_EXTRACT PROVIDED_.
━━━━━━━━━━━━━━━━
On Monday afternoon, Phil Longo stepped up to the podium with a half-smile, a half-sigh of relief.
Before anyone could ask the North Carolina offensive coordinator how his team – the 10th-best in the nation – planned to move the ball this season, a simple two-word clarification was required.
Back, as in playing football games on the weekends, is factually true. The Tar Heels will travel to face Virginia Tech this Friday night.
But back as in something bigger? Like, establishing a national presence by potentially unseating Clemson, who won their sixth straight conference championship last December, to clinch UNC's first ACC title since Lawrence Taylor 41 years ago.
Hall of Fame head coach Mack Brown has reached the mountaintop of the sport before. Setting lofty goals isn’t a new task to him. But to his budding team, he understands the importance of balancing optimism with reality.
“Nobody can talk about winning the ACC championship until somebody beats Clemson, because they're the king, they've got that spot,” Brown said. “But I would say that we're way ahead of where I thought we would be going into season three.”
━━━━━━━━━━━━━━━━
_PROVIDED INFORMATION_.

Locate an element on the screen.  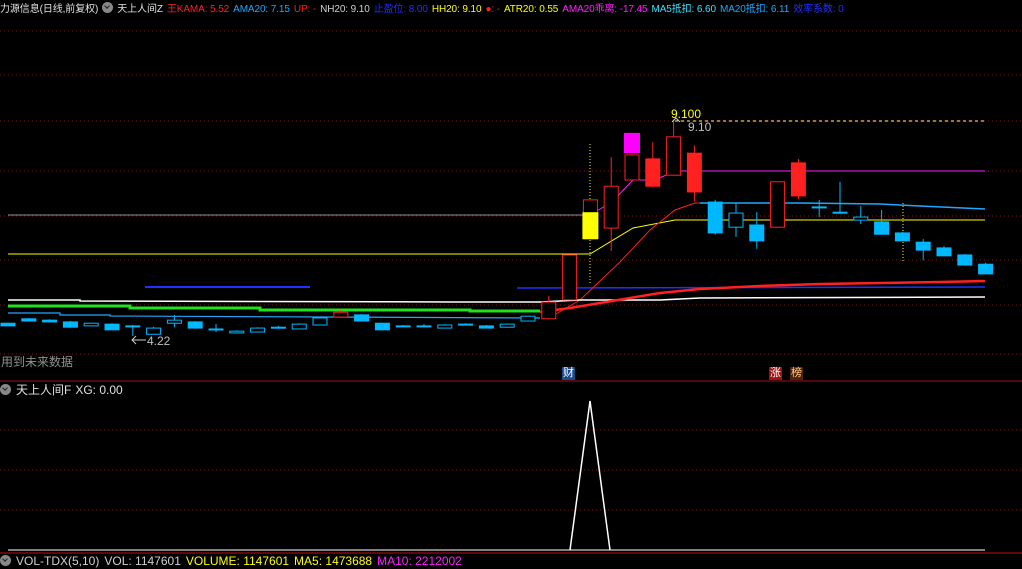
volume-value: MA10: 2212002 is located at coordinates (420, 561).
━━━━━━━━━━━━━━━━
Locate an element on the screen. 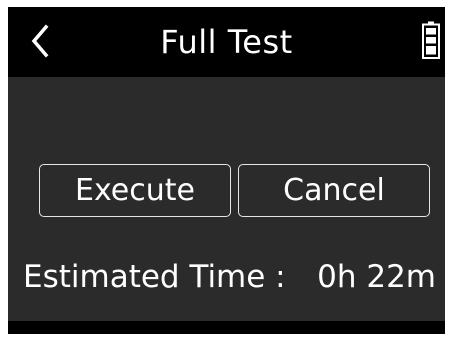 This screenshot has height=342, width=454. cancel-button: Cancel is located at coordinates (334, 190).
━━━━━━━━━━━━━━━━
_QUESTIONS_.
• 1. Output the passage of the North Carolina football article that runs from "Before anyone could" down to "41 years ago.", copied word for word.
• 2. Write the next part of the article about North Carolina football, continuing after its final sentence.

_RESPONSES FOR EACH TASK_.
• 1.
Before anyone could ask the North Carolina offensive coordinator how his team – the 10th-best in the nation – planned to move the ball this season, a simple two-word clarification was required.
Back, as in playing football games on the weekends, is factually true. The Tar Heels will travel to face Virginia Tech this Friday night.
But back as in something bigger? Like, establishing a national presence by potentially unseating Clemson, who won their sixth straight conference championship last December, to clinch UNC's first ACC title since Lawrence Taylor 41 years ago.

• 2.
With over 4,000 yards of last year’s UNC offense now off to the NFL, the bulk of the offensive duties will be kept in the hands of junior Sam Howell, the Preseason ACC Player of the Year and Heisman candidate.
But for all the boxes Howell checks as one of the top signal-callers in the nation, if the Tar Heels want to be a great team, running the ball will remain a top priority. Gone are Michael Carter and Javonte Williams, who could very well be starting on Sundays in a short time, but the running back room has been rebuilt with Ty Chandler, a graduate transfer from Tennessee.
Chandler is no stranger to starring in big games, formerly playing in the SEC each week, a conference dubbed by many to be the best in the nation. Although he has yet to take any game reps within Longo’s offensive scheme, his experience will be invaluable to the team’s young core of running backs.
Behind him, a player that has emerged as the rushing attack’s second option is first-year Caleb Hood, a former high school quarterback who has done nothing but impress since arriving on campus as an early enrollee this spring.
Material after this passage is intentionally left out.